Gerard was right I can do this if I just believe I can even though I would be lying if I said I did believe in me. I sigh to myself I turn around to look back down the hallway it seem like it was longer then it was. I had to push my fear away I had to do this I could do this.

“Alright I’ll give it a try, “I said while not taking my eyes off the hallway.

I started to slowly walk down the hallway it seems like the thoughts were becoming more real as each step that I took. I wasn’t going to let this stop me I had to face my fear someday and today was going to be that day. I was in the middle of the hallway just a few more steps and I’ll be at that spot, I stop to turn around to see Gerard still standing there with a smile on his face.

I turn back around facing the hallway once again fear was building up I could feel my hands start to shake. I wasn’t going to go insane I was not going to let this fear take over my life. I slowly started making my way down the hallway I finally reach the spot I froze my legs wouldn’t move anymore. I just kept staring at that spot the thoughts were still replaying in my mind, finally I snap out of it.

I took my eyes of the spot and look straight head all I had to do was keep walking and I would have finally face my fear. My legs started to slowly move again before I even knew it I was already at the end of the hallway I couldn’t believe it I finally face my fear. I turn to see Gerard smiling I could tell he was proud of me I was even proud of me, I finally face my fear.

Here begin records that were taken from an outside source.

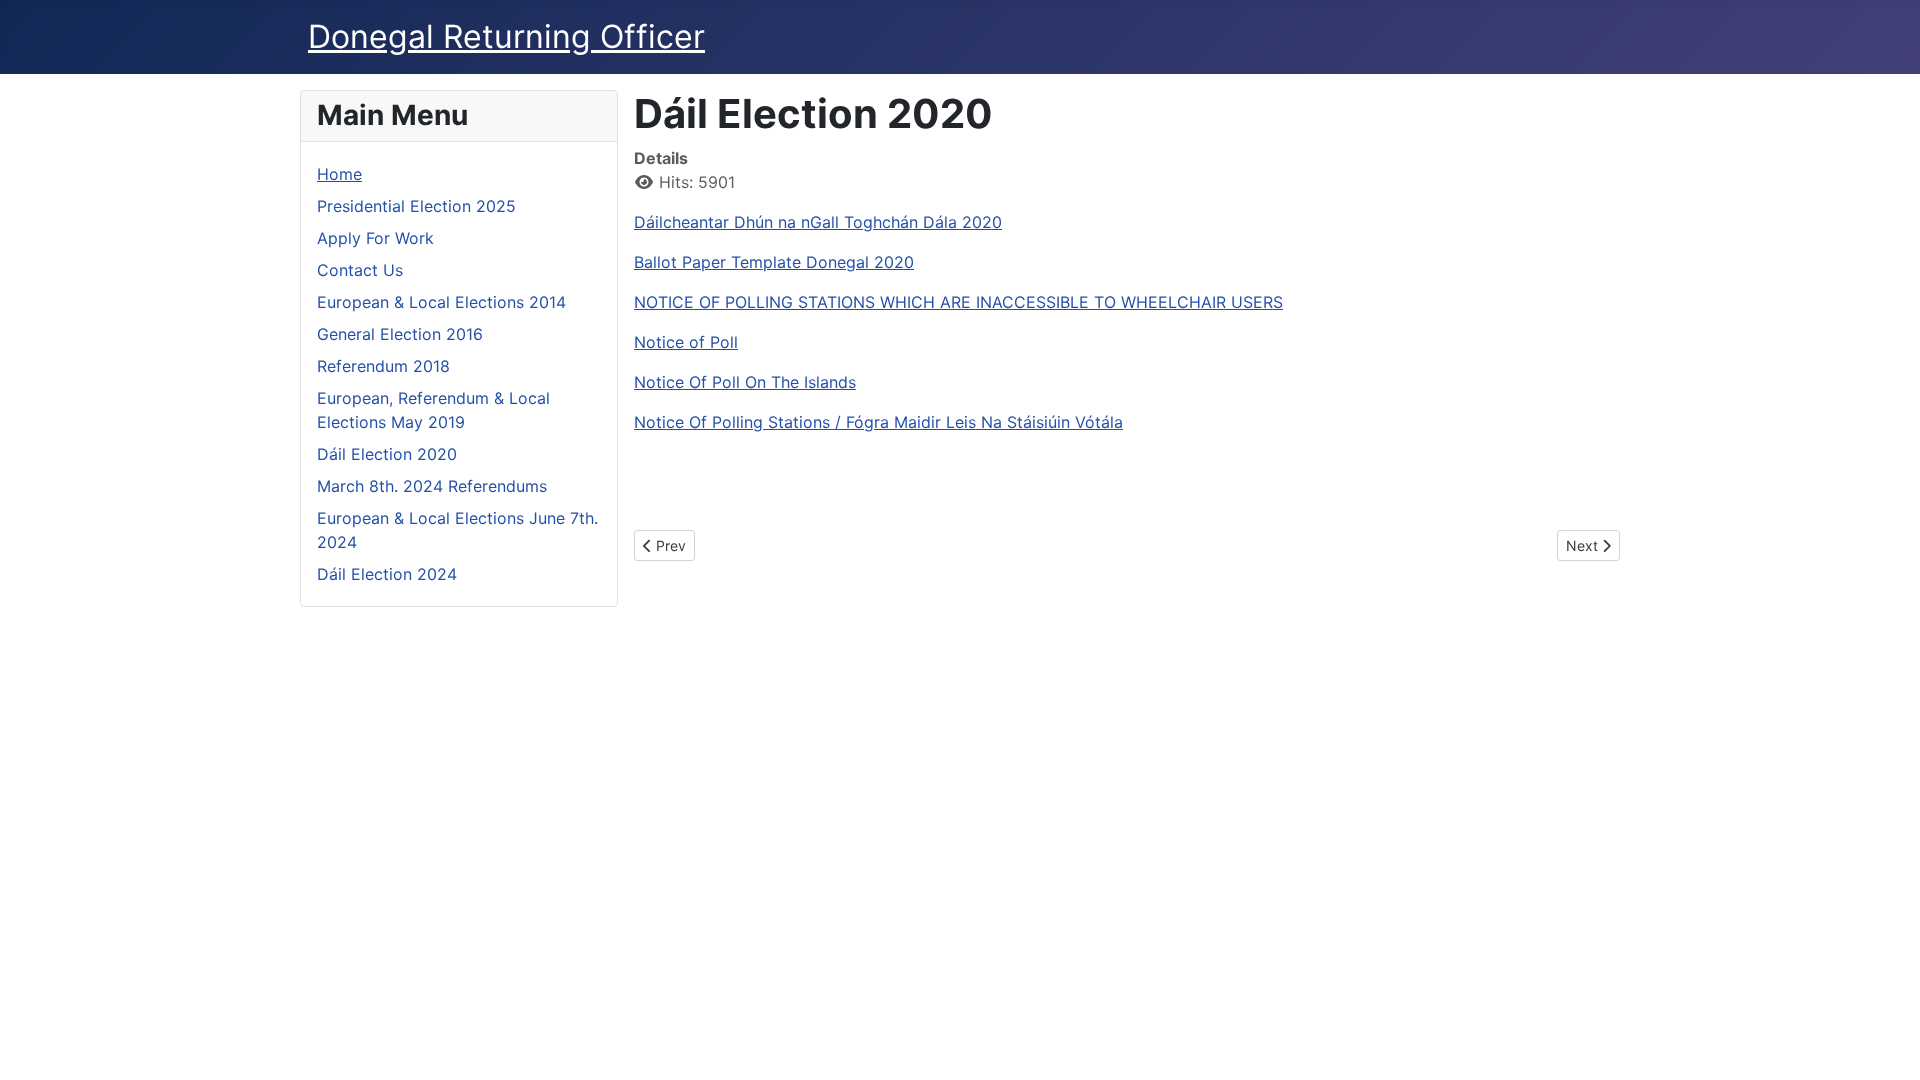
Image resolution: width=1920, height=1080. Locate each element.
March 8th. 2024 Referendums (432, 486)
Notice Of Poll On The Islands (745, 382)
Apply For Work (375, 238)
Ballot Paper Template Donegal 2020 (774, 262)
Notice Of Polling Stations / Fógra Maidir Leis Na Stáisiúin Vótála (878, 422)
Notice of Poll (686, 342)
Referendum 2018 (383, 366)
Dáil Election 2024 (387, 574)
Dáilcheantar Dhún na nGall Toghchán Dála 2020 (818, 222)
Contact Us (360, 270)
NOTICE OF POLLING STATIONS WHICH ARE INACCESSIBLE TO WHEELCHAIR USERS (958, 302)
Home (339, 174)
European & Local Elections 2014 (441, 302)
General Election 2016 (400, 334)
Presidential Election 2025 (416, 206)
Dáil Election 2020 (387, 454)
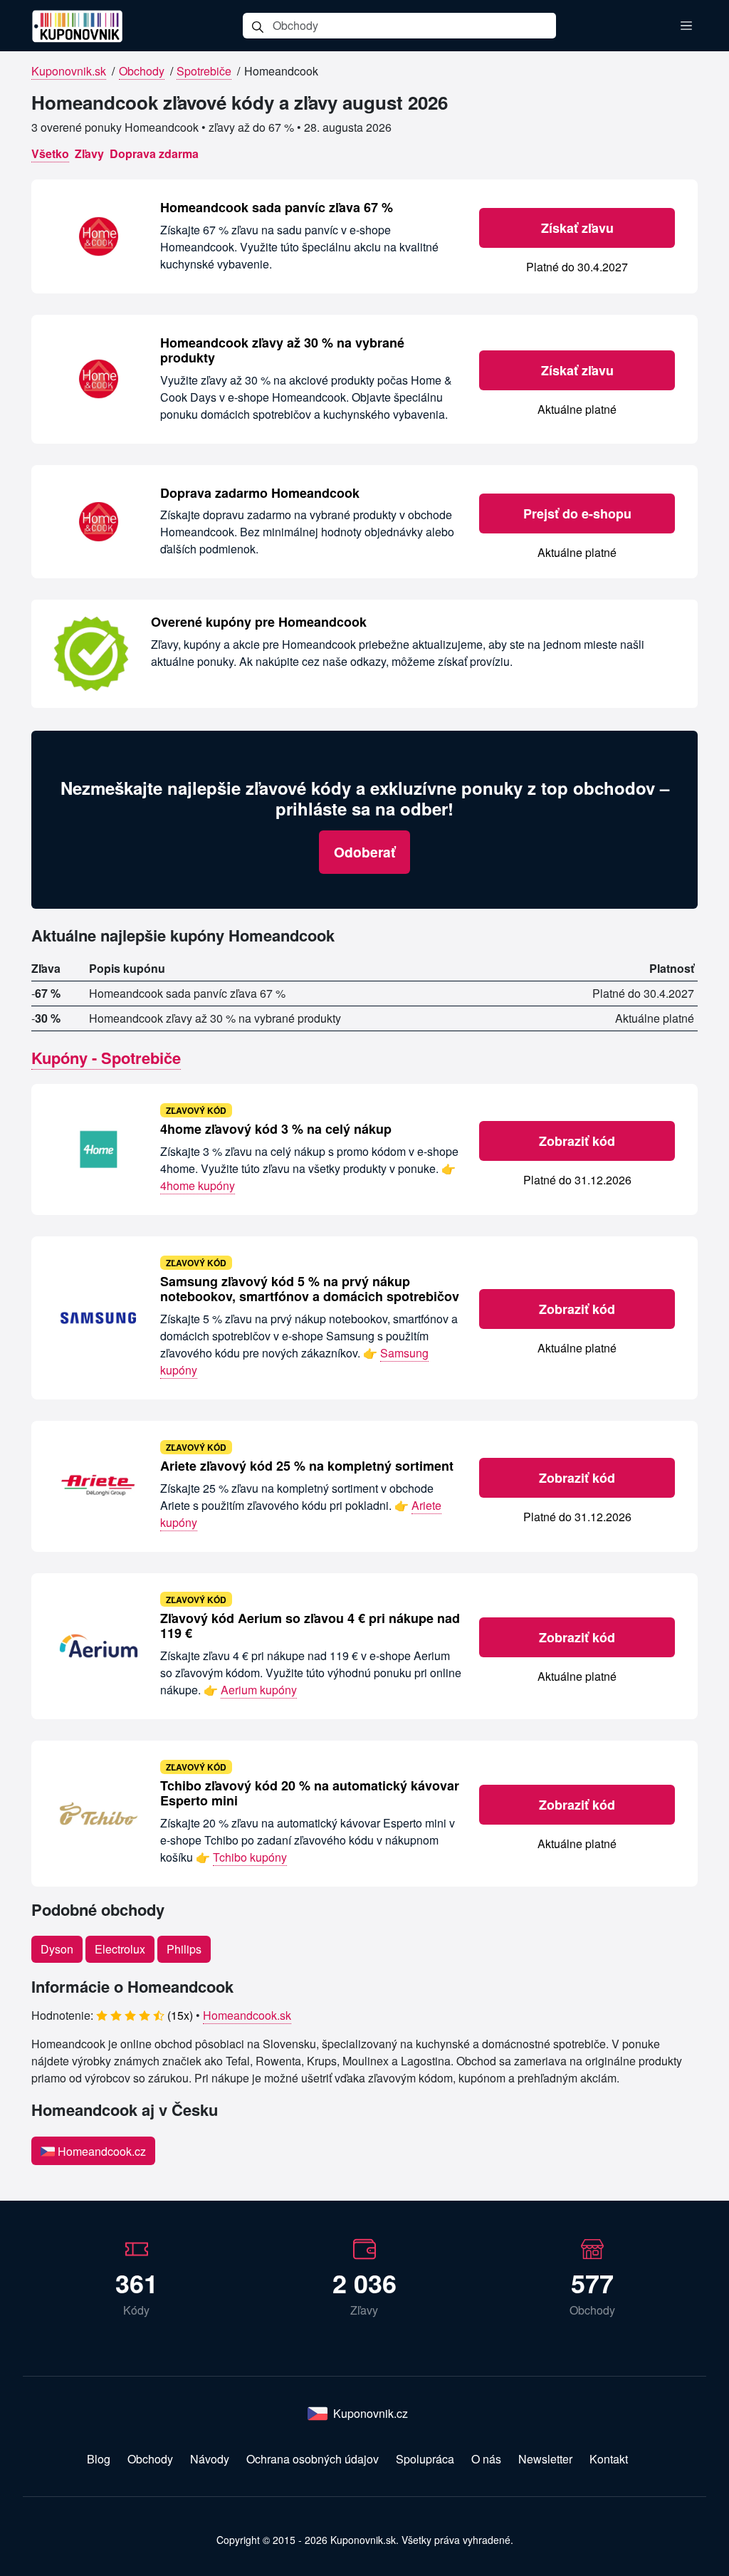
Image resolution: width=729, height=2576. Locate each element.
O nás (486, 2459)
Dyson (57, 1949)
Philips (184, 1949)
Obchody (141, 71)
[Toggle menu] (686, 26)
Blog (98, 2459)
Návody (209, 2459)
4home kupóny (197, 1185)
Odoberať (364, 852)
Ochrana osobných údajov (312, 2459)
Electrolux (120, 1949)
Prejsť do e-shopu (577, 513)
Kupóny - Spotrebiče (106, 1057)
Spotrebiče (204, 71)
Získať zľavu (577, 228)
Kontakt (608, 2459)
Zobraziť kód (577, 1141)
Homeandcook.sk (247, 2015)
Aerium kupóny (259, 1689)
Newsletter (545, 2459)
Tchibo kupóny (250, 1857)
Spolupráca (425, 2459)
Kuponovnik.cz (370, 2413)
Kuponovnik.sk (68, 71)
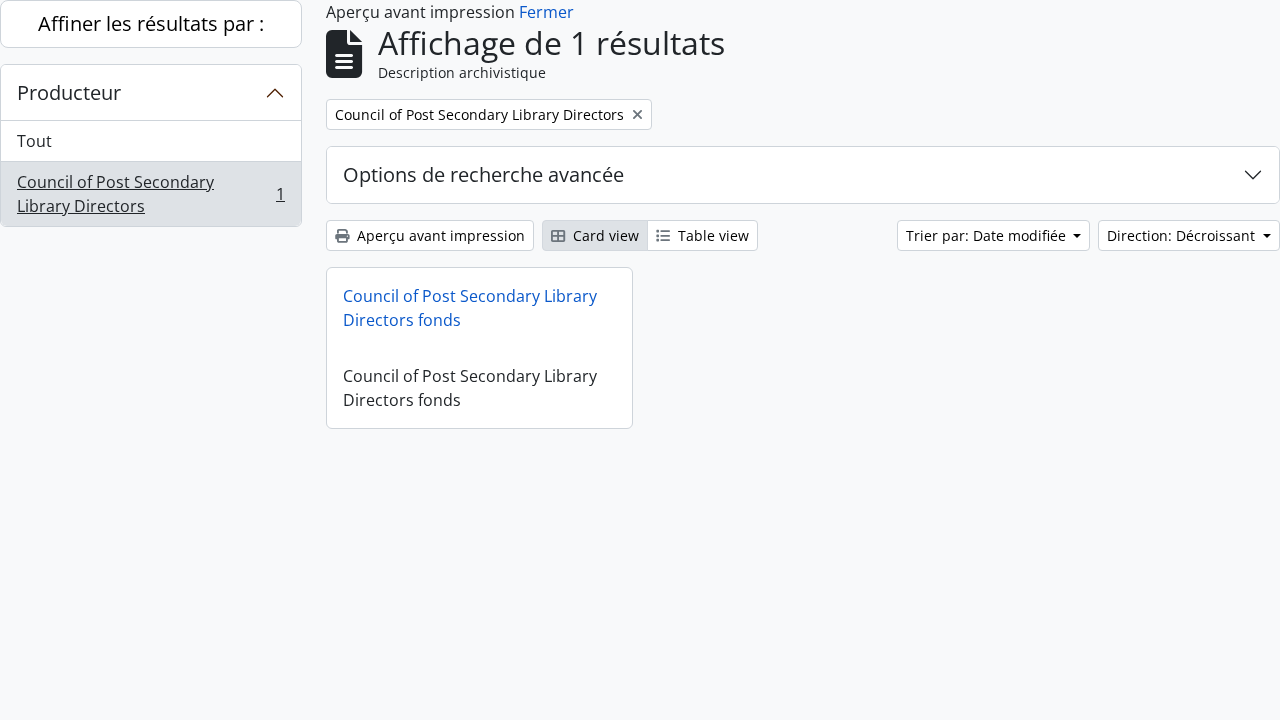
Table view (711, 235)
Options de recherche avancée (483, 174)
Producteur (69, 92)
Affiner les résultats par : (151, 23)
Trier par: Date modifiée (988, 235)
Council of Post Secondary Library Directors (150, 194)
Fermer (546, 12)
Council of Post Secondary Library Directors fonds (470, 308)
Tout (34, 141)
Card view (604, 235)
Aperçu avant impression (439, 235)
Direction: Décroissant (1183, 235)
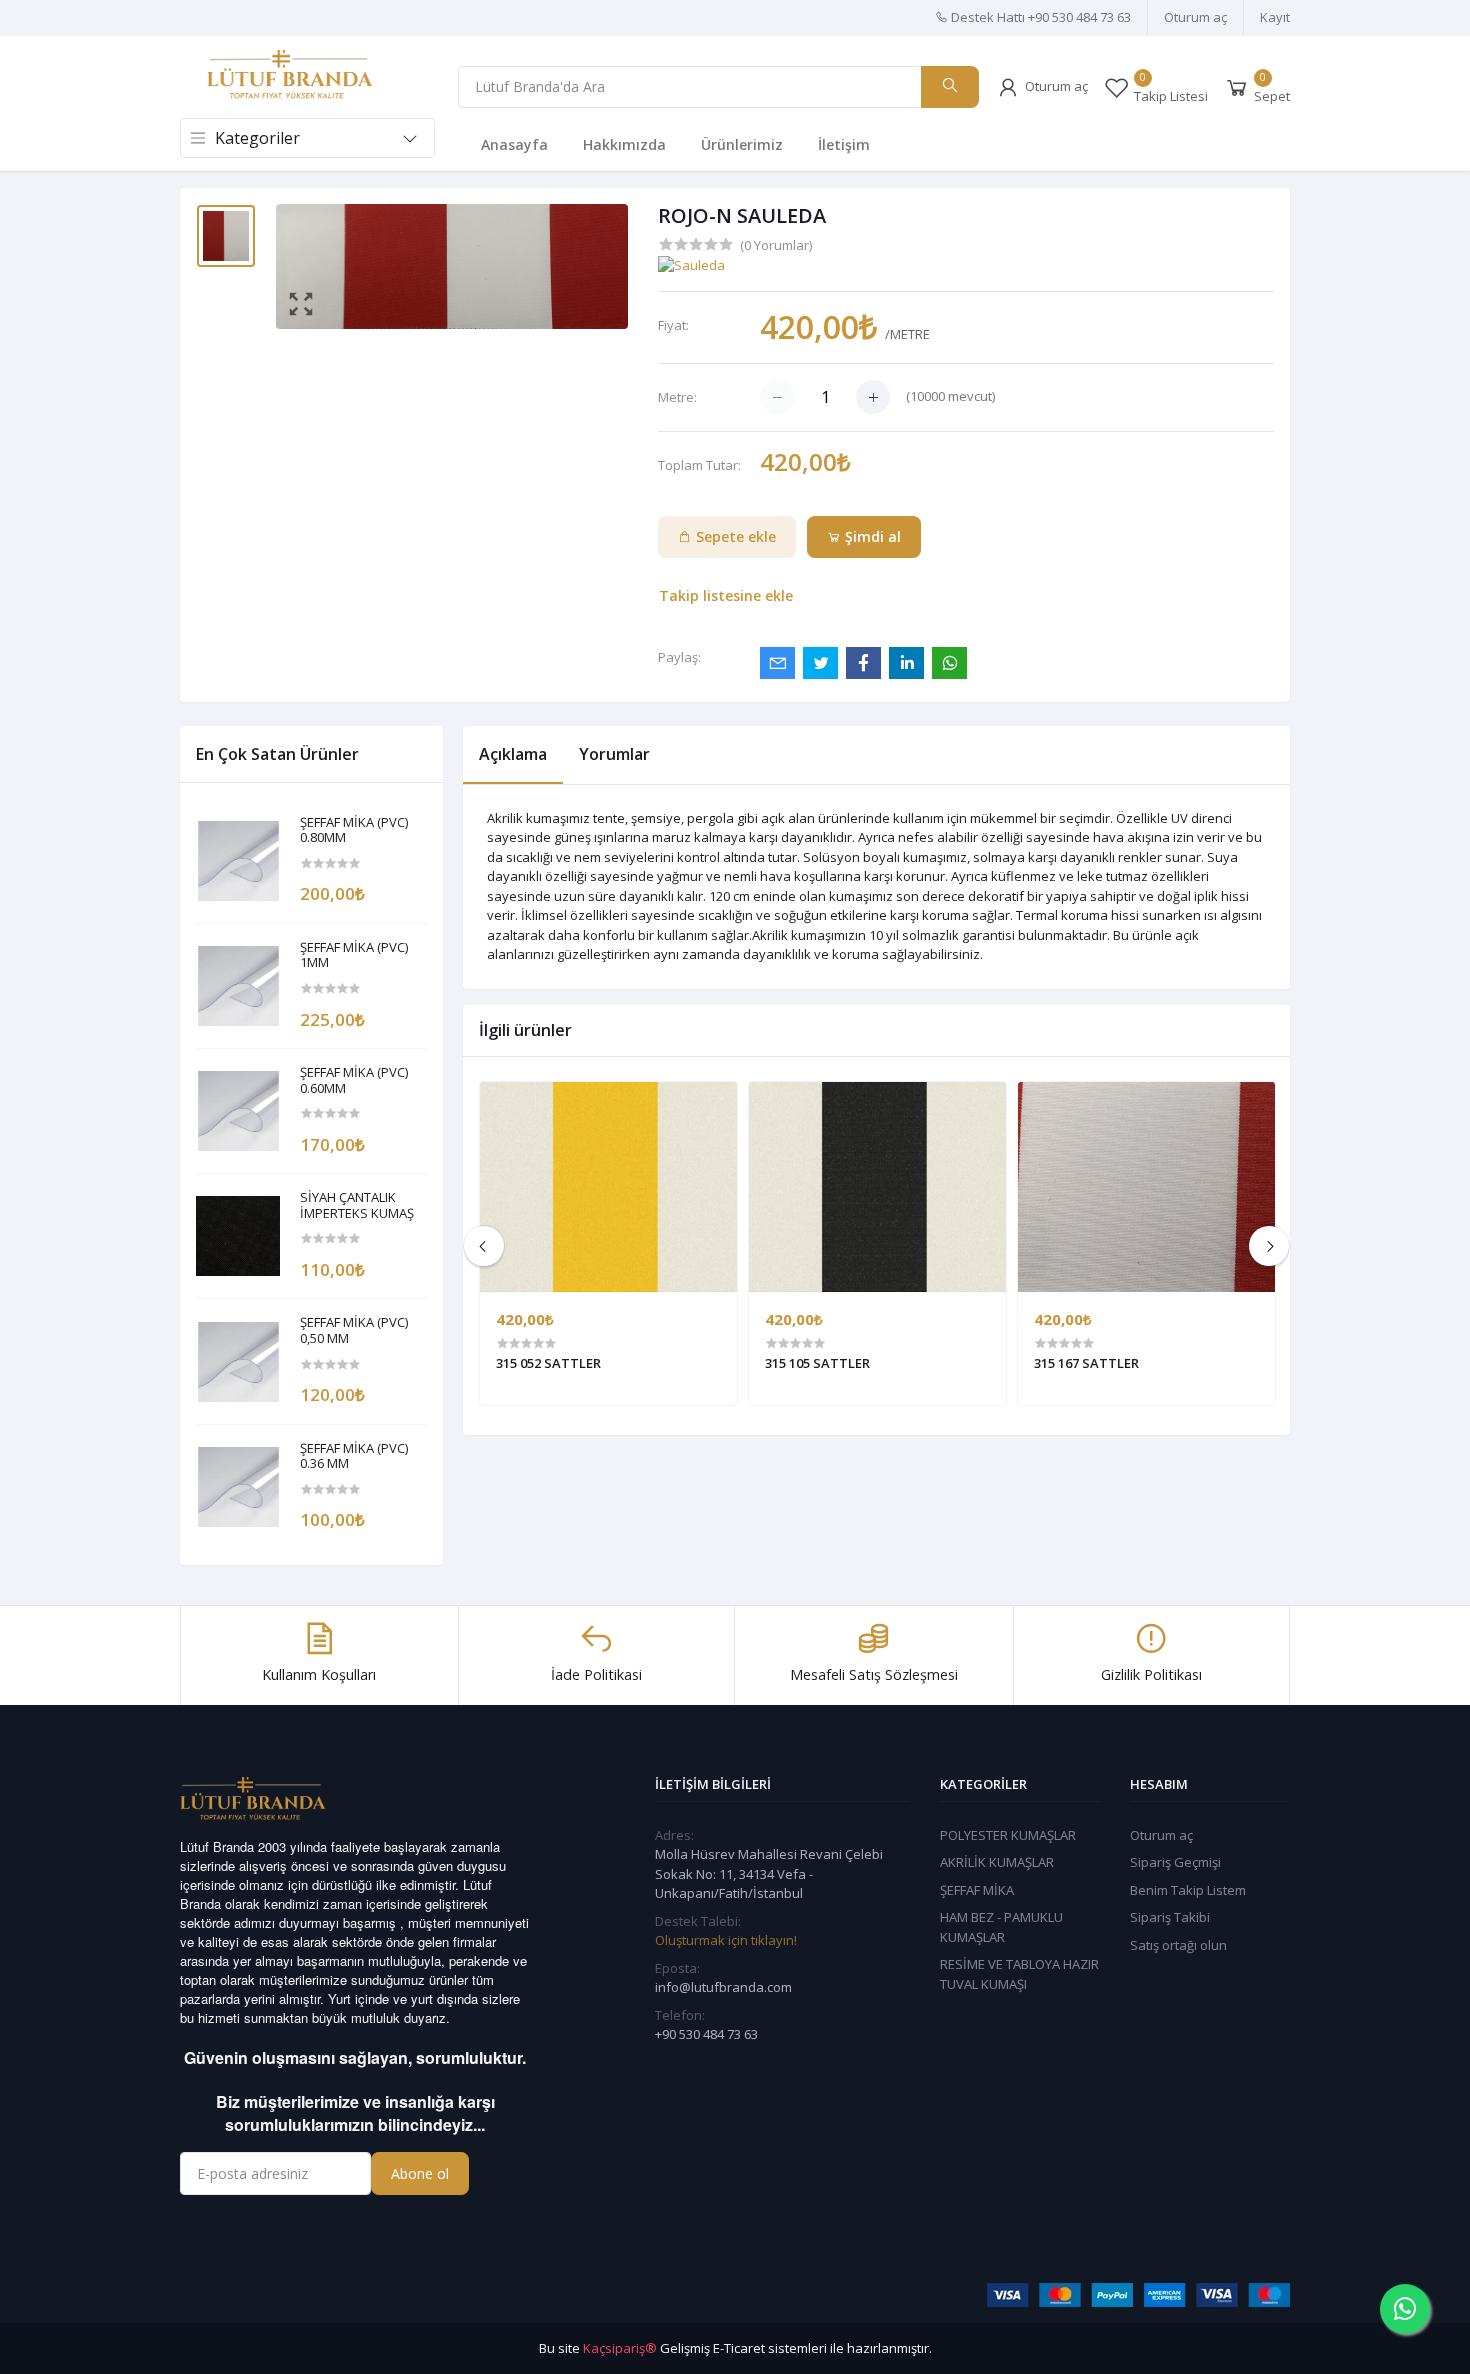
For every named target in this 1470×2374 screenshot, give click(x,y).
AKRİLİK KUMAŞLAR (997, 1862)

I ran back down the hallway I reach Gerard and hug him, I couldn’t have done this without him pushing me and believing in me when I didn’t.

“I couldn’t have done this without you, “I said while still hugging him.

“I’m so proud of you, “He said.

“I’m proud of myself I still can’t believe I face my fear, I almost fear free. It won’t be long until I can finally leave this place and live my life as a normal person, “I replied while letting go of him.

“And I’ll be with you every step of the way, “He said with a smile.

Without Gerard, I don’t think I would have even tried facing all my fears I would still be in the asylum acting like an insane person going insane every time I was face with my fears. I still can’t believe I made it this far that I’m almost cured that finally one day I can live my life as a normal person, I can finally see the real world and not from behind a wall. One day that day will come and when it does, I will be ready.